I quite liked having cake left over at my wedding, because it felt like the whole thing wasn't over until a week later when all the cake was gone! On the other hand, I used to work at a fairly dodgy place that held weddings, and the chef used to cut off a big slab of the wedding cake to take home for himself, so maybe having just enough is a good thing icon_smile.gif

LaBellaFlor Posted 8 May 2009 , 1:52am
post #25 of 29

I purposely ordered too much wedding cake for my wedding. I loved the cake & wanted extra. I actually had a whole tier & a half, all gone the next day!

en-passant Posted 8 May 2009 , 4:04am
post #26 of 29

For every person who backs out the door in sticker shock there are two who come in with money in hand, ready to order.

Your prices are way too low. Did I read correctly that if a product costs you 2.10 per serving to produce, you charge the customer 2.25 per serving?

I'm not even going to write what I'm thinking.

tonicake Posted 8 May 2009 , 4:24am
post #27 of 29

At one time I felt like you do and every now and again it tries to creep up on me. I just keep telling myself, "My cakes and designs are special and unique and can't be found at any Wal-Mart!".

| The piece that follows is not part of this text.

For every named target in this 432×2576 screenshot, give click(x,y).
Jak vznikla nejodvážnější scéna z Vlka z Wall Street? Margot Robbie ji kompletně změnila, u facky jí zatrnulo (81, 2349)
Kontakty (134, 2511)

I have seen potential customers come in for pricing and go out quicker than they came in. However, I have also seen wonderful repeat customers with plenty of referrals to make up for those I didn't get. I like customers who have no issues of money and welcome them with open arms. Give yourself some time and you will see that it can get better and better. Who needs a customer who belly aches about prices - like water off a ducks back!

I may be raising my prices very soon with how everything is still changing!

FromScratch Posted 8 May 2009 , 5:05am
post #28 of 29

en-passant... I think she meant that if her materials cost 2.10 she'd charge 2.25 and then add her $10/hour. I hope so anyway. icon_biggrin.gif

Loucinda Posted 8 May 2009 , 12:47pm
post #29 of 29

I have always used Indy's 60% rule, and have been SPOT on with the cake ever since! I even have it on my contract - how many invitations....then do the math for how many servings needed. Works everytime! (and I have had a couple of times where they did order larger on purpose because they wanted EXTRA cake to send home!)